# Help please! Tricky-Finding the angle reqd. to hit a target

## Homework Statement

A gun shoots a bullet with a velocity of magnitude 490 m/s. The goal is to hit the target 980 meters away. How high above the target must you aim to correct for gravity? (assume gun and target are same height)

## Homework Equations

I worked the problem by first getting the x- and y- component equations for position and velocity. I got the x-position equation at final time T, 980 meters=490cos(theta)*T, solved for T, plugged it into the y-position equation at T, 0=-1/2(9.8)T^2 + 490sin(theta)T.
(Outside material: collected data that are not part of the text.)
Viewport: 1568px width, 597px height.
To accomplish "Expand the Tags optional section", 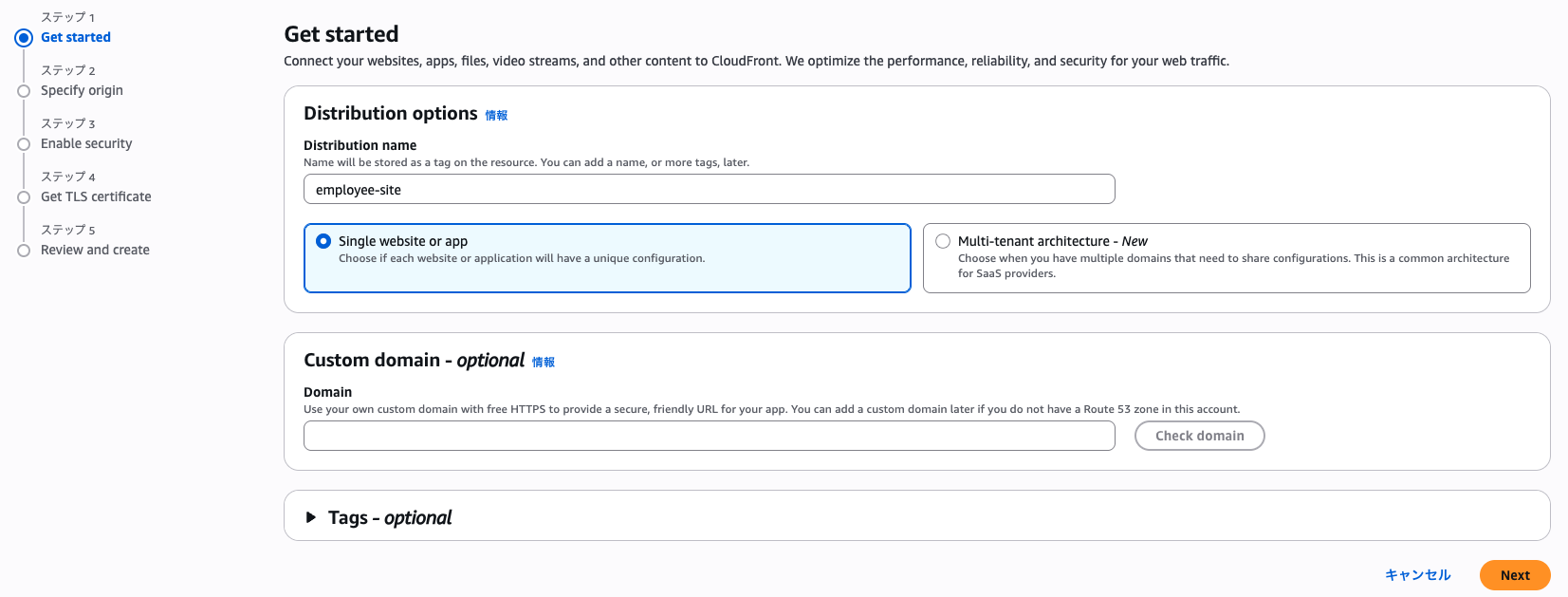I will [x=311, y=517].
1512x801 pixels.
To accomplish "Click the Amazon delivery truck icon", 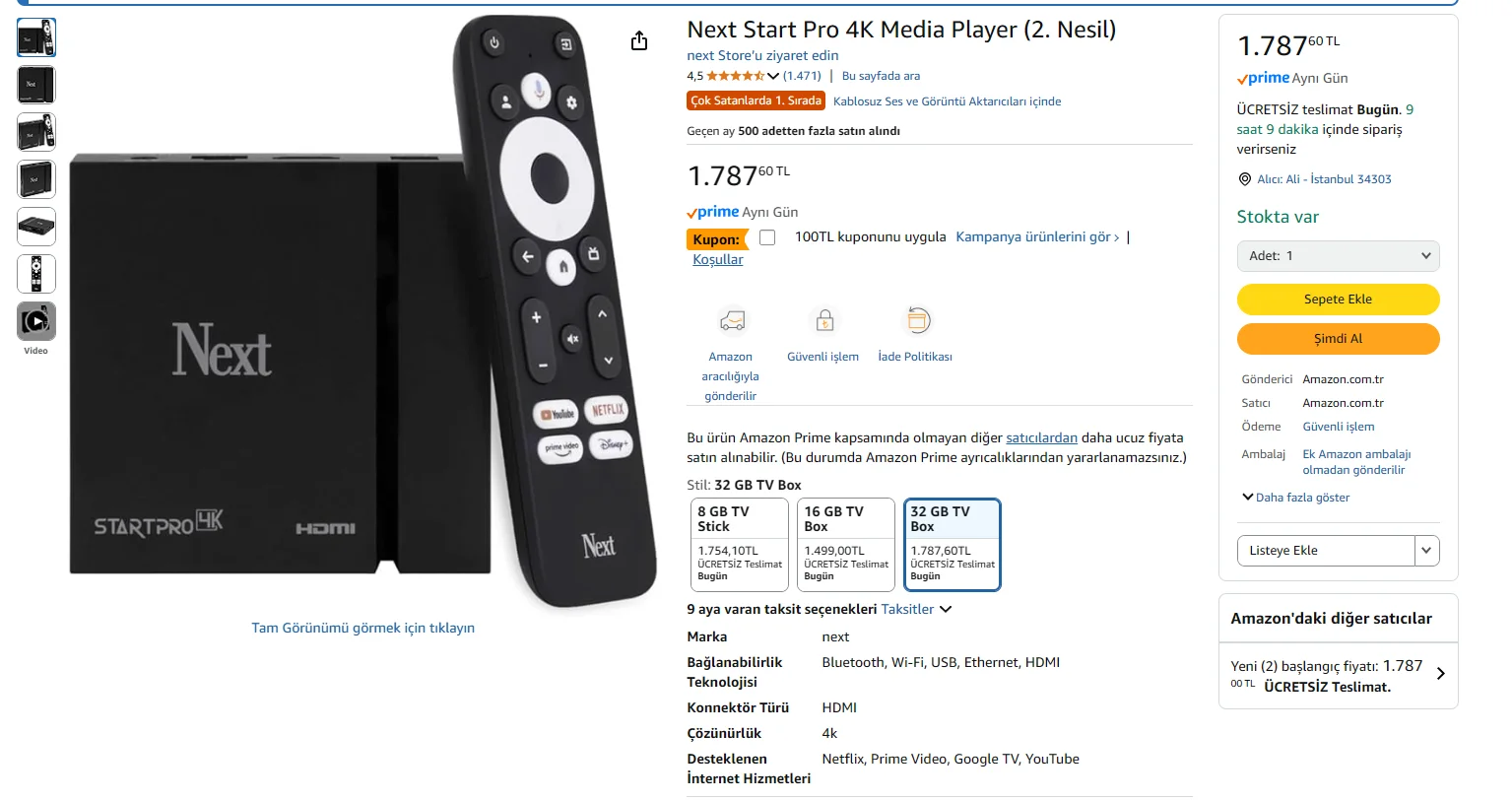I will pyautogui.click(x=732, y=321).
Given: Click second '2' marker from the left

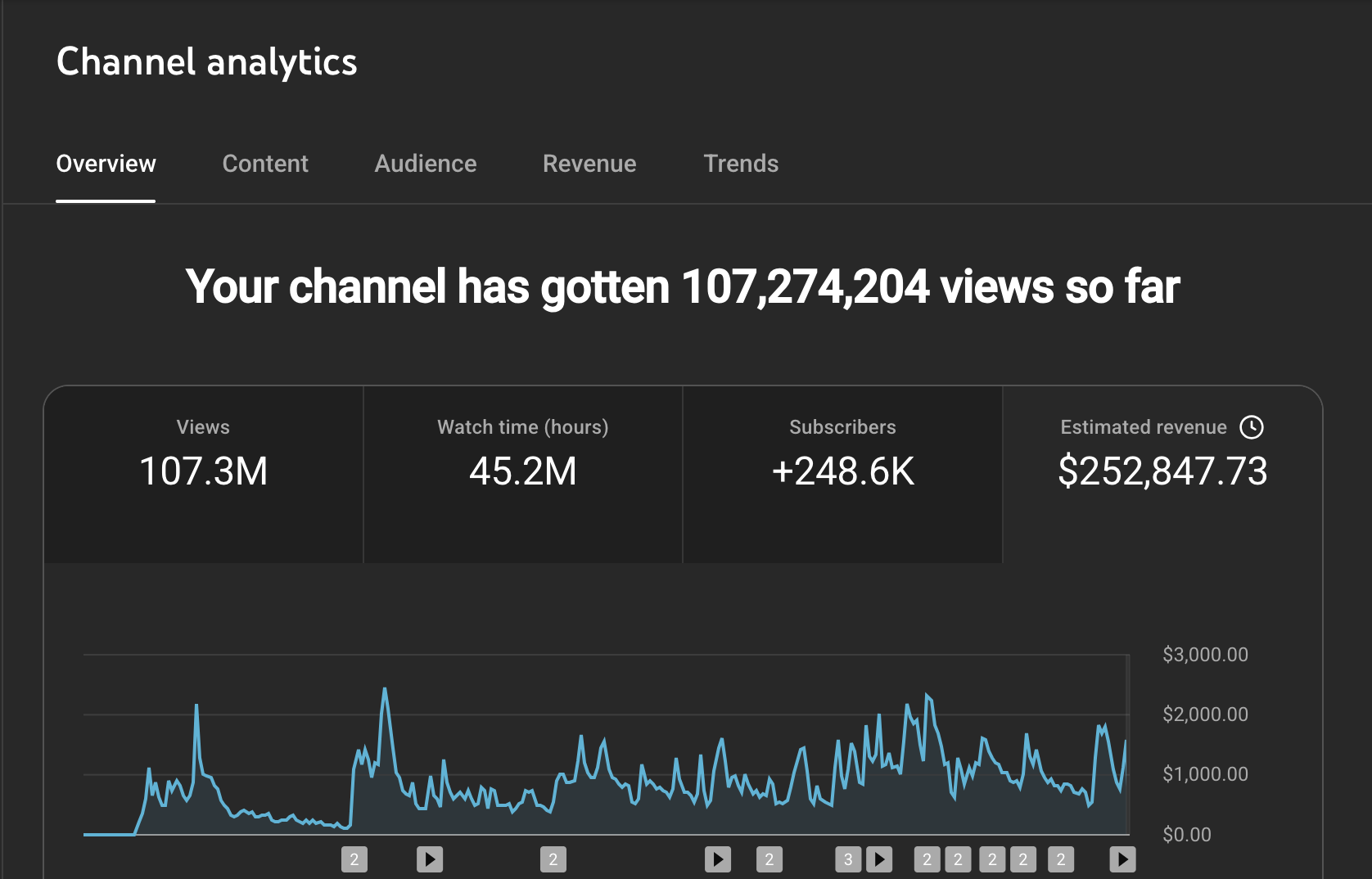Looking at the screenshot, I should point(553,859).
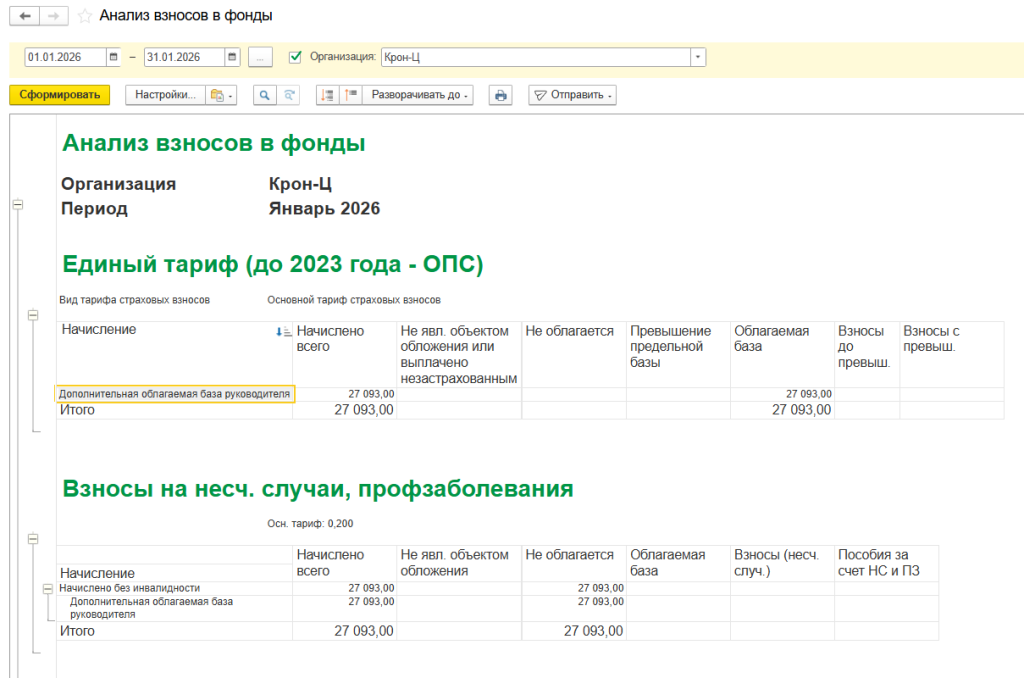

## The Attempt at a Solution

Solving for theta, I got about .115 degrees as the answer. The Book says the answer is 1.15 degrees. What did I do wrong? Thank you!

LowlyPion
Homework Helper

## Homework Statement

A gun shoots a bullet with a velocity of magnitude 490 m/s. The goal is to hit the target 980 meters away. How high above the target must you aim to correct for gravity? (assume gun and target are same height)

## Homework Equations

I worked the problem by first getting the x- and y- component equations for position and velocity. I got the x-position equation at final time T, 980 meters=490cos(theta)*T, solved for T, plugged it into the y-position equation at T, 0=-1/2(9.8)T^2 + 490sin(theta)T.

## The Attempt at a Solution

Solving for theta, I got about .115 degrees as the answer. The Book says the answer is 1.15 degrees. What did I do wrong? Thank you!

I think your equations look right. I think they made an error in the final answer. Perhaps they made a simplifying approximation?

Vx = V*Cosθ =490 Cosθ
X = V*t = 980 = 490*Cosθ *t
t = 2/Cosθ

For your Y equation you get that Vy*t = 1/2 g*t2

This yields Vy = V*Sinθ = 1/2 g*t = 1/2 *g *(2/Cosθ ) = g/Cosθ
Solving gives Sinθ Cosθ = Sin(2*θ) = g/490 = 9.8/490 = .02
(Note the identity Sinθ Cosθ = Sin(2*θ))

sin-1(.02) = 1.15 degrees

But that = 2θ,
so I'd say θ = (1.15)/2 degrees = .575 degrees

Vy*t = 1/2 g*t^2 can't be right though, because that leaves out the initial y velocity of the bullet, right? I'm thinking it would have to be Vy*t = 1/2 g*t^2 + V(0)sin(theta)

LowlyPion
Homework Helper
Vy*t = 1/2 g*t^2 can't be right though, because that leaves out the initial y velocity of the bullet, right? I'm thinking it would have to be Vy*t = 1/2 g*t^2 + V(0)sin(theta)

The V*Sinθ term is the Vy term

Oh, ok, I get it now. Thank you very much!